━━━ Dataset records ━━━

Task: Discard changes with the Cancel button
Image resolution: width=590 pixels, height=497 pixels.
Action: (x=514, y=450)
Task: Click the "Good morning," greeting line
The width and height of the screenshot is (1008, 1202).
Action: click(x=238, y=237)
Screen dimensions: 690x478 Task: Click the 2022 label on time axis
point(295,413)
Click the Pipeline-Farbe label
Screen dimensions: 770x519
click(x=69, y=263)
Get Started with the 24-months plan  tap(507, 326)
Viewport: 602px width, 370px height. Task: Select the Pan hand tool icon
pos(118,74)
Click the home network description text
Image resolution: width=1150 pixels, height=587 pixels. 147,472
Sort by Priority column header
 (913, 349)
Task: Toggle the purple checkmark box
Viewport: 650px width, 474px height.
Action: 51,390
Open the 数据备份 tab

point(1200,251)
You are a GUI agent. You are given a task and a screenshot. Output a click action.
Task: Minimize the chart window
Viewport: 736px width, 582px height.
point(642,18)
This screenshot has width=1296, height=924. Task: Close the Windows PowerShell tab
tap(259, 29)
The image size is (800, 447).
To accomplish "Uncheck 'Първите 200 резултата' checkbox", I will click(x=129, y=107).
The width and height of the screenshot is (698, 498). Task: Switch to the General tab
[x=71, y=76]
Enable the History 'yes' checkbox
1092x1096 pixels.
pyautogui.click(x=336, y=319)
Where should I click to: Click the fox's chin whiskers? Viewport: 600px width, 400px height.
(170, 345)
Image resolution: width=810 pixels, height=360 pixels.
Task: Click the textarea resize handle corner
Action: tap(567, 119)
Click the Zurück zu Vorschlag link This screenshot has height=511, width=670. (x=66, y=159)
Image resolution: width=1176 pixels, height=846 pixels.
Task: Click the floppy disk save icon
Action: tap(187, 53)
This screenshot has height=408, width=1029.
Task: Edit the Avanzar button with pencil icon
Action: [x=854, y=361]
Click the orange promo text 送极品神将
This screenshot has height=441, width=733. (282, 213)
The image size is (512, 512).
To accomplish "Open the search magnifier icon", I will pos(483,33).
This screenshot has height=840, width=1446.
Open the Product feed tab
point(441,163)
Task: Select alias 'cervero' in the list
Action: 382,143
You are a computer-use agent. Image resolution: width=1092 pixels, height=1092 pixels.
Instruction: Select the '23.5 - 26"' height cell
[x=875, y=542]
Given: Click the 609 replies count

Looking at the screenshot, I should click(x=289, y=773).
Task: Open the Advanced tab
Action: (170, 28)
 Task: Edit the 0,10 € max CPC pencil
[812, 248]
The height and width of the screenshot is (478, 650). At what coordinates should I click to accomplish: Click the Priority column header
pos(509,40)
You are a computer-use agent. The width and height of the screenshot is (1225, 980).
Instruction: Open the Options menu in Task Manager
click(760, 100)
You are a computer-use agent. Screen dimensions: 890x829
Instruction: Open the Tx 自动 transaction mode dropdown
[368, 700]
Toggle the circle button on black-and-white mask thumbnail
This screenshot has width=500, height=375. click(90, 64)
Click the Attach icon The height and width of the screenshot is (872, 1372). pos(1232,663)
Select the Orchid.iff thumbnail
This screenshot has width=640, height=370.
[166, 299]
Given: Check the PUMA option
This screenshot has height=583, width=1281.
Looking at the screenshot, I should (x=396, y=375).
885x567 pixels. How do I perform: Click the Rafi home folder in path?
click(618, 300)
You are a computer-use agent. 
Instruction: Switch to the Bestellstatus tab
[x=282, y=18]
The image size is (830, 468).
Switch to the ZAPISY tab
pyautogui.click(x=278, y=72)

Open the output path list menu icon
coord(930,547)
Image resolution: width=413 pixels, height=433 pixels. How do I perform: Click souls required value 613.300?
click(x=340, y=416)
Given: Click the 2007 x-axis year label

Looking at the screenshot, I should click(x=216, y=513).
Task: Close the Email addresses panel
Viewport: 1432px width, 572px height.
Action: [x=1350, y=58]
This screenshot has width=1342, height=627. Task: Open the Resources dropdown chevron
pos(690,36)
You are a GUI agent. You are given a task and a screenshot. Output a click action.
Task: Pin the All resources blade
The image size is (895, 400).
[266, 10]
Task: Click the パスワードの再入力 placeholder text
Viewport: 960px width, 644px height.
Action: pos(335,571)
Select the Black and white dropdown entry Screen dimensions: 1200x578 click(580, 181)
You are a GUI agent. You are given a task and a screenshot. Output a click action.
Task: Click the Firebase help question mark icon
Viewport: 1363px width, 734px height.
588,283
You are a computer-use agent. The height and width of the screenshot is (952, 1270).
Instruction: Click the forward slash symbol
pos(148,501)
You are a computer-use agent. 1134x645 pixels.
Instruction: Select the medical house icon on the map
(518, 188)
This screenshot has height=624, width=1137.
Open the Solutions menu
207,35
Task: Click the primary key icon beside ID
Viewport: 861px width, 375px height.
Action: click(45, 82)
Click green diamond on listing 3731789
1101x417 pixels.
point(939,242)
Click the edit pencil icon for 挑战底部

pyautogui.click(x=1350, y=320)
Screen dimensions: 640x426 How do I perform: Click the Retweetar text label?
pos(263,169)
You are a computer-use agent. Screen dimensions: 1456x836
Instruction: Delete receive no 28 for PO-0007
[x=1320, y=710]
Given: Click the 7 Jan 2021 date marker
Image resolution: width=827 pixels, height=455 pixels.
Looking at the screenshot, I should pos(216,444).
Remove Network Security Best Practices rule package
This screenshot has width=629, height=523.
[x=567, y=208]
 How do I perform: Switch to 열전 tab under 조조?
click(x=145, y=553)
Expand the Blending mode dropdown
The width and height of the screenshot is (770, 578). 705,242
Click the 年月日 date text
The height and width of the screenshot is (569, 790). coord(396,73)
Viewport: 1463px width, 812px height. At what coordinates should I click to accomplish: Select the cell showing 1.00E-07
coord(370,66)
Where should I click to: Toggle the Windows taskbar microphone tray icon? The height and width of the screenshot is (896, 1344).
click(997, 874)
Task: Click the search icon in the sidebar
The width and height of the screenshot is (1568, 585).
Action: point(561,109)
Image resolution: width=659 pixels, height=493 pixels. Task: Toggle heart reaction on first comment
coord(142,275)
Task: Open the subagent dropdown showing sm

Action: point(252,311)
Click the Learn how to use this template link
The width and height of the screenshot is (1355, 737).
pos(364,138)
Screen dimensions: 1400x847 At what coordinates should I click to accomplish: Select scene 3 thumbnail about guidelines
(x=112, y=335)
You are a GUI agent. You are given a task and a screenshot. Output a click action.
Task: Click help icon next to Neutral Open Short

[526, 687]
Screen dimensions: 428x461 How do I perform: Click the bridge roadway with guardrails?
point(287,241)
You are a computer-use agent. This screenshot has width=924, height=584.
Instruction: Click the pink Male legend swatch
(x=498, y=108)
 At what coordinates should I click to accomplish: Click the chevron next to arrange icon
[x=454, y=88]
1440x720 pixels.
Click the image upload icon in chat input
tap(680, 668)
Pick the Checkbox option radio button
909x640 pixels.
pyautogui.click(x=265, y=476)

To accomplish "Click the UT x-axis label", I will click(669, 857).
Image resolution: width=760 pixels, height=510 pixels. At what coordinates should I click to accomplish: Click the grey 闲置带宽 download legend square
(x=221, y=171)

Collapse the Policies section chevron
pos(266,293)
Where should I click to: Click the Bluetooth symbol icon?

━━━

* Assignment *
Go line by line through the records above and copy each one containing "search".

* Answer for the task *
To accomplish "Open the search magnifier icon", I will pos(483,33).
Task: Click the search icon in the sidebar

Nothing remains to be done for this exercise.